As described in Patent Document 1 for example, there has been known a segmented grinding wheel wherein a plurality of segmented chips each formed to a predetermined shape by bonding super-abrasive grains such as CBN abrasive grains or the like with vitrified bond are adhered to the circumferential surface of a disc-like core. In the segmented grinding wheel of this kind, after being press-formed and burned, the plurality of segmented chips are arranged on the circumferential surface of a disc-like core made of steel with slight clearances therebetween in the circumferential direction and adhered thereto with a bonding material.
By the way, places for adhesion in the prior art segmented grinding wheel are an internal portion and opposite end portions of each segmented chip, wherein each segmented chip is bonded at its internal portion to the circumferential surface of the disc-like core and is bonded at its opposite end portions to segmented chips next thereto. Then, segmented chips which adjoin at the opposite end portions are mutually jointed to preclude abnormal abrasion of the grinding wheel which would otherwise occur if clearances were provided between the segmented chips.

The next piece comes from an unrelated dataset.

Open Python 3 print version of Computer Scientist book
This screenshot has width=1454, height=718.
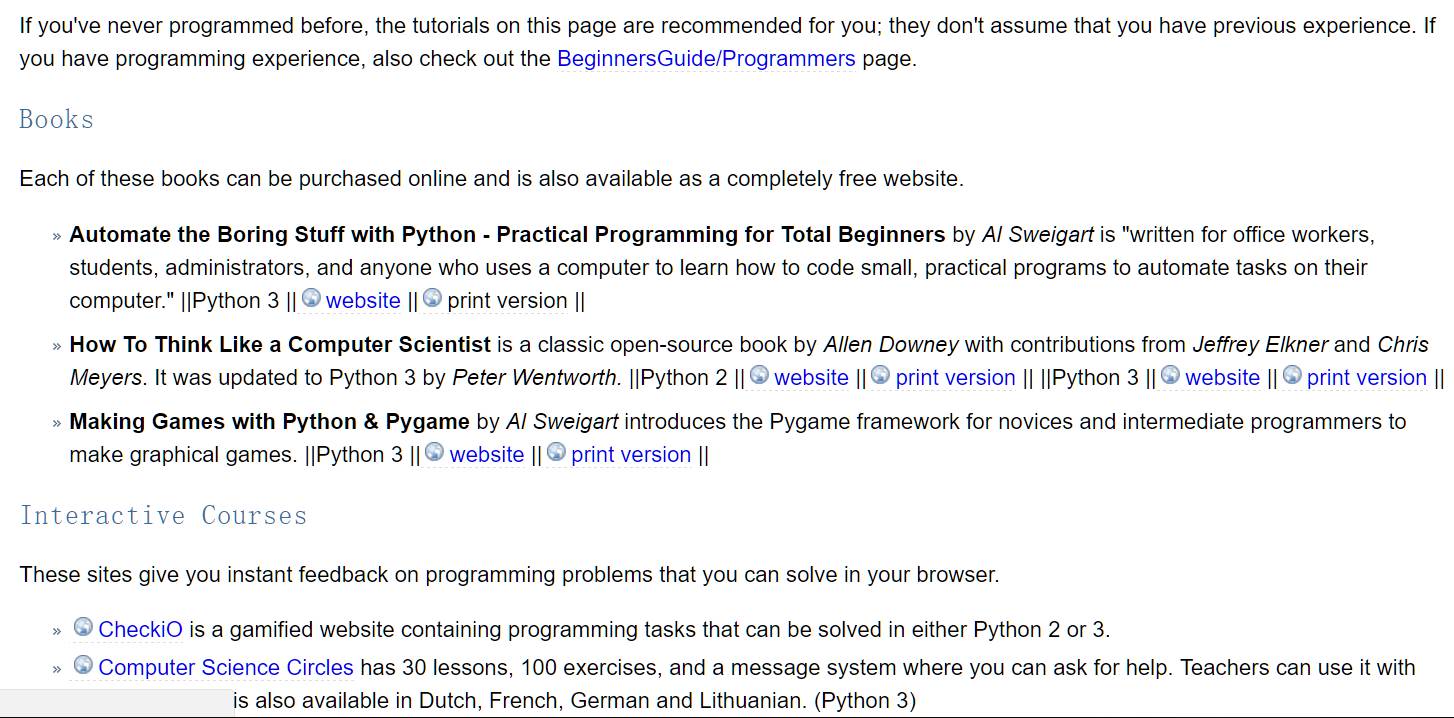click(1366, 377)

In segmented grinding wheels, generally, a thermosetting resin such as phenol resin, epoxy resin or the like are used as adhesive. After segmented chips are adhered to the circumferential surface of a disc-like core, the segmented grinding wheel is put into a drying furnace and is dried for a predetermined period of time at a predetermined temperature to set the adhesive.
In the aforementioned segmented grinding wheel, since heat is applied to set the adhesive, the disc-like core made of steel thermally expands by the application of heat. However, the thermal expansion quantity of the segmented chips bonded with vitrified bond is small in comparison with the thermal expansion quantity of the disc-like core. Thus, the thermal expansion of the disc-like core brought about by the heat application to the adhesive causes the segmented chips to be displaced radially outward to increase the clearances between the adjoining segmented chips, in which state the setting of the adhesive proceeds.
As a consequence, when returned again to the normal temperature after the setting of the adhesive, the thermally expanded disc-like core contracts, and this causes a compression force to be exerted on the adhesive portions between the adjoining segmented chips, whereby an unnatural stress remains being imposed on the segmented chips.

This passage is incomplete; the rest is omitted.